■ **EXTRACTED TEXT**
The Sisoftware article suggests that there may be something about the AES-256 algorithm which exceeds the cache capacity of the Nexus 4. If you have data or an algorithm which does not fit in the L1 cache, then you will waste time pulling in the same data multiple times. Sisoftware is limited in the article to drawing conclusions based on the benchmark numbers. We can perform a deeper analysis using our Prism tool technology so let’s see if they are right.

Replicating the results

To reproduce the results we took an existing implementation of the Rijndael cypher from the mibench benchmark and compiled it for Android. We ran it on both a Nexus 4 and a Nexus 7 to compare the Krait and the Cortex-A9. We were comparing the complete systems, so there could be other differences, such as memory bandwidth, playing a part. We chose a large block of text as our test data so that the encryption takes about 9-10 seconds on the devices.

■ **MATERIAL PROVIDED**
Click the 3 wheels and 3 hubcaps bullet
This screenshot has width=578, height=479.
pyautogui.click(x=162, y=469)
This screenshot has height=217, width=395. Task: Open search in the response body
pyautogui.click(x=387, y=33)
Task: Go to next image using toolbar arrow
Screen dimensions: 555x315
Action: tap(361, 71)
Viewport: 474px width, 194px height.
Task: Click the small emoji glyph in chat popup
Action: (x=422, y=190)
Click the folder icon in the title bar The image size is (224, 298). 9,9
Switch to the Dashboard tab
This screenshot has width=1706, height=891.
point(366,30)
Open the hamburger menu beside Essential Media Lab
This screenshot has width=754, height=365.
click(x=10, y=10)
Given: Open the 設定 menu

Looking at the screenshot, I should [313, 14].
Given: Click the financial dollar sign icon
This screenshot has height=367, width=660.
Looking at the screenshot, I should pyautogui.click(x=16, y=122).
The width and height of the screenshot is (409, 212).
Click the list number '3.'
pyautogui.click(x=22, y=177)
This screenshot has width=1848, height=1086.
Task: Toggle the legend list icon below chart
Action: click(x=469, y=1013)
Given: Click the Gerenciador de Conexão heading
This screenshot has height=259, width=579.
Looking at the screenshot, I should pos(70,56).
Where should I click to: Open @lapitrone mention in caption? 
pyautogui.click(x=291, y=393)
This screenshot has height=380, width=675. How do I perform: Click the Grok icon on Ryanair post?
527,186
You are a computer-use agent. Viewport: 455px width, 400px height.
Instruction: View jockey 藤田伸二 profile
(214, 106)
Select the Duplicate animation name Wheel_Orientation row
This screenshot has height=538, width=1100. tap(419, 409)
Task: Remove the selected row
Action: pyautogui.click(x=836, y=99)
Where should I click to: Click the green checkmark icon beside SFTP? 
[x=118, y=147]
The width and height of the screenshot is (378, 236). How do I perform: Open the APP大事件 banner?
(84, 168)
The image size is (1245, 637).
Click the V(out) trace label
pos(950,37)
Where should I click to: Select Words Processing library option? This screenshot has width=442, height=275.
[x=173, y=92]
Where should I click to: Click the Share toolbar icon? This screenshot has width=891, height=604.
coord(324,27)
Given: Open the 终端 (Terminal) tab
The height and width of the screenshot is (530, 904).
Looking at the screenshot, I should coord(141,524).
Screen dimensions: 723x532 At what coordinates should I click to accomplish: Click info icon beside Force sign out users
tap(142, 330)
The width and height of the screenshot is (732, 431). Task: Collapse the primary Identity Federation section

■ **DIRECTION 1**
Answer these questions using the excerpt about the AES-256 benchmark:
(a) What tool do the authors say they can use for a deeper analysis?
(b) From which benchmark did they take the Rijndael cypher implementation?
(c) About how long does the encryption take on the devices with the chosen test data?
■ **DIRECTION 2**
From the entries, output the lines starting at the line containing "Given: Click the financial dollar sign icon" and ending after the line containing "should pyautogui.click(x=16, y=122).".
The excerpt and the entries are unrelated material.

■ **TASK RESULT 1**
(a) Their Prism tool technology.
(b) The mibench benchmark.
(c) About 9-10 seconds.

■ **TASK RESULT 2**
Given: Click the financial dollar sign icon
This screenshot has height=367, width=660.
Looking at the screenshot, I should pyautogui.click(x=16, y=122).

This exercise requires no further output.